Classe 2A – Christian, Samuele, Samuel
Mafia è un termine che indica un tipo di organizzazione criminale retta da violenza, omertà, riti d’iniziazione e miti fondativi. Secondo il significato estensivo del termine, indica una qualsiasi organizzazione di persone dedite ad attività illecite, segreta e duratura, che impone la propria volontà con mezzi illegali violenti e armi, spesso facendo pagare del danaro per una falsa protezione (in Italia chiamata “pizzo”), per conseguire interessi a fini privati e di arricchimento illegale anche a danno degli interessi pubblici.
La mafia è un fenomeno criminale organizzato che ha radici in Sicilia, Calabria e Campania, e che ha esteso anche nel Nord Italia e in Europa; ha un nome diverso a seconda della regione di appartenenza e si presenta come “cellule” o “distaccamenti” che si scontrano per il controllo dei territori.
Alcune storie di vittime della mafia:
Giuseppe Montalbano è stato un medico, politico e patriota italiano, considerato la prima vittima innocente di mafia in Italia. Nato a Montevago nel 1819, Montalbano ha partecipato attivamente alla rivoluzione palermitana del 1848 e ha combattuto nelle campagne di Salemi. È stato eletto consigliere comunale e provinciale, e ha cercato di rivendicare i feudi comunali usurpati dalla principessa Giovanna Filangieri. La sua vita è stata segnata da un forte senso di responsabilità e integrità, che lo hanno reso un simbolo di resistenza civile contro la mafia
Giorgio Ambrosoli è stato un avvocato italiano noto per il suo coraggio e la sua integrità nel difendere la legalità. Nominato commissario liquidatore della Banca Privata Italiana di Michele Sindona, Ambrosoli ha cercato di far luce sui meccanismi fraudolenti che avevano portato al collasso dell’istituto di credito. La sua vita e il suo lavoro sono stati segnati da un’eroica decisione di sfidare la mafia e la criminalità organizzata, pagando con la vita per il suo impegno.
Cesare Terranova è stato un magistrato e politico italiano, noto per il suo impegno nella lotta contro la mafia in Sicilia. Nato a Petralia Sottana il 15 agosto 1921, Terranova intraprese la sua carriera giudiziaria nel 1946 e si distinse per il suo lavoro in indagini penali contro i principali esponenti della Cosa Nostra. Tra i processi più significativi da lui istruiti si annoverano quelli contro Luciano Liggio e il gruppo dei Corleonesi. Nel 1979, Terranova fu assassinato insieme al maresciallo Lenin Mancuso, mentre stava per ricoprire l’incarico di Consigliere istruttore presso il Tribunale di Palermo.

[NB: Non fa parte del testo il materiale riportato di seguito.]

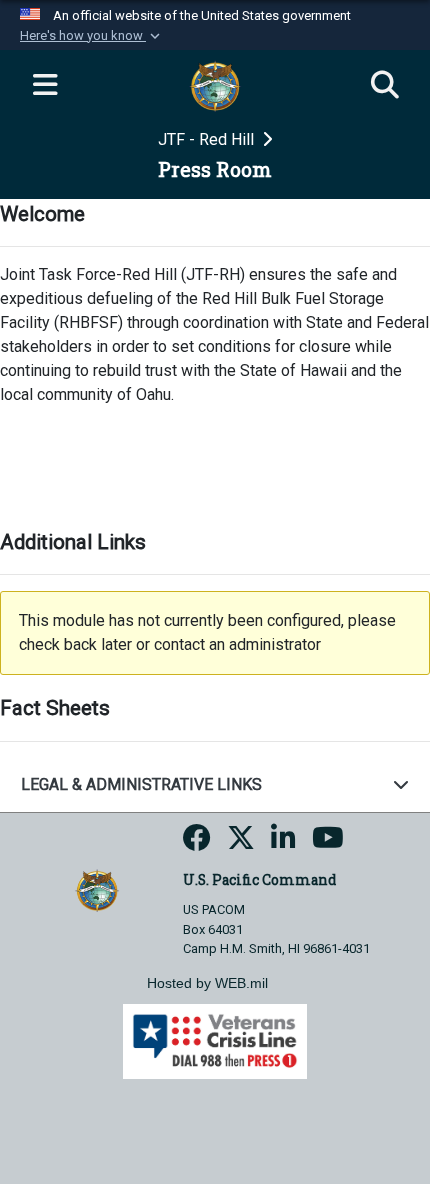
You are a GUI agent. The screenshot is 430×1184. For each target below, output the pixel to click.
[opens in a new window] (197, 843)
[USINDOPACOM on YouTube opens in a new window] (328, 843)
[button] (92, 36)
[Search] (385, 86)
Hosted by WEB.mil (207, 983)
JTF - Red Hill (208, 139)
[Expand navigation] (45, 86)
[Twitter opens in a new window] (241, 843)
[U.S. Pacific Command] (96, 889)
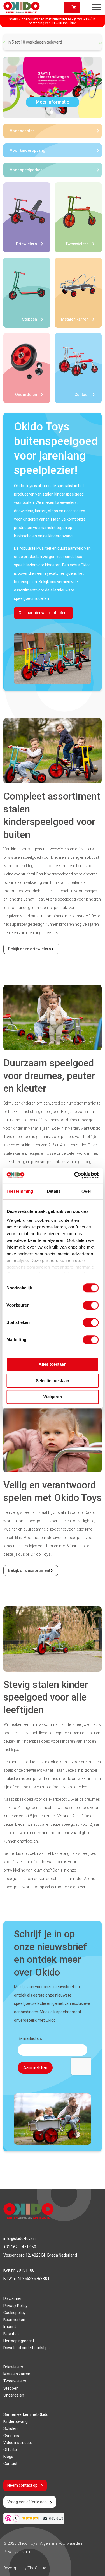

Boris Giuliano è stato un poliziotto e investigatore della Polizia di Stato italiano, noto per il suo approccio innovativo e determinato alla lotta contro la criminalità organizzata, in particolare Cosa nostra. Ucciso il 21 luglio 1979, Giuliano è stato un simbolo di dedizione e integrità, e il suo sacrificio continua a essere un riferimento per le nuove generazioni di poliziotti. La sua memoria è stata celebrata con cerimonie e tributi, riconoscendo il suo impegno nella difesa dell’interesse pubblico e nel promuovere la legalità.
Pietro Sampolo, nato a Palermo il 10 febbraio 1807 e morto il 17 maggio 1861, fu un giurista e docente italiano. Si distinse per la sua attività come avvocato fiscale della SS. Crociata e per la sua difesa di patrioti che avevano partecipato a manifestazioni contro i Borboni. Fu assassinato nel 1861, e non si è mai scoperto mai l’autore né il movente del suo omicidio.